Shopify Rebuilds GraphQL For Speed
TL;DR: Shopify has launched GraphQL Cardinal, a new execution engine that uses a breadth-first approach instead of the traditional depth-first method. This change delivers significant performance gains, including up to 15x faster field execution, 6x lower garbage collection overhead, and improved latency for large-scale queries.
Key facts
- Category
- Infrastructure
- Impact
- High
- Published
- Source
- InfoQ
Full summary
Shopify's new GraphQL engine uses a breadth-first approach to deliver up to 15x faster performance and significantly lower overhead.

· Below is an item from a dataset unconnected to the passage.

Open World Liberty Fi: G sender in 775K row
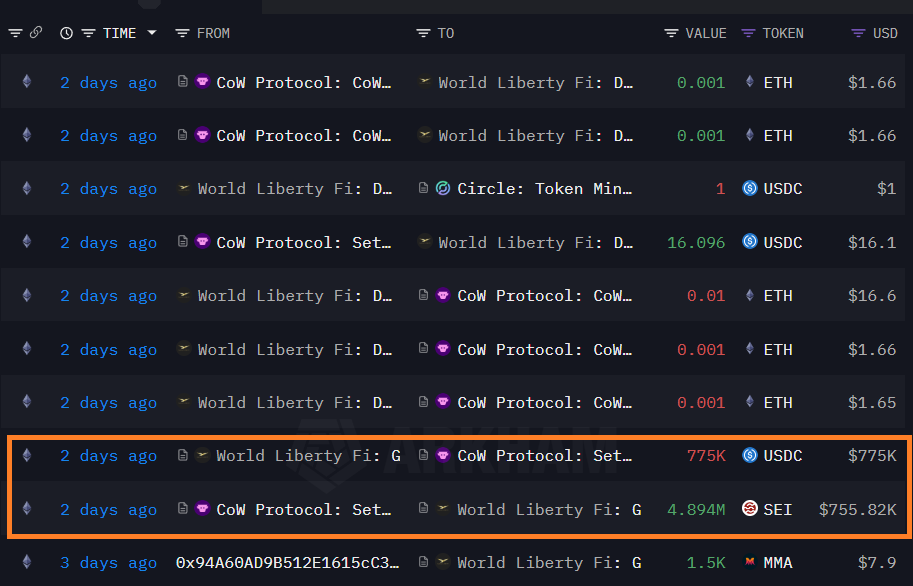coord(306,456)
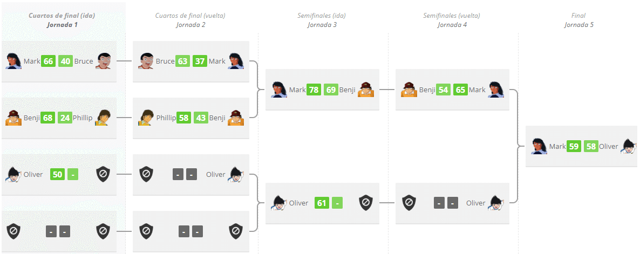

Shopify has introduced a new GraphQL execution engine named Cardinal, completely redesigning its approach to processing queries. The new engine abandons the conventional depth-first traversal method in favor of a breadth-first execution model. This fundamental change is designed to improve performance for large-scale operations. The company reports significant gains, including field execution speeds up to 15 times faster, a six-fold reduction in garbage collection (GC) overhead, and a four-second improvement in P50 latency. Cardinal focuses on enhancing efficiency at the execution layer and is optimized for batched resolver processing, which is particularly effective for high-cardinality queries.
This architectural update is important because it demonstrates a novel solution to common performance bottlenecks in large GraphQL implementations. For companies relying on GraphQL, especially in sectors like e-commerce where queries can become complex, Shopify's results offer a compelling case study. The shift to a breadth-first model could inspire other organizations to re-evaluate their own GraphQL architectures. The reported improvements are highly relevant for developers, CTOs, and infrastructure teams seeking to build more scalable and efficient systems, highlighting a practical path to overcoming performance limitations.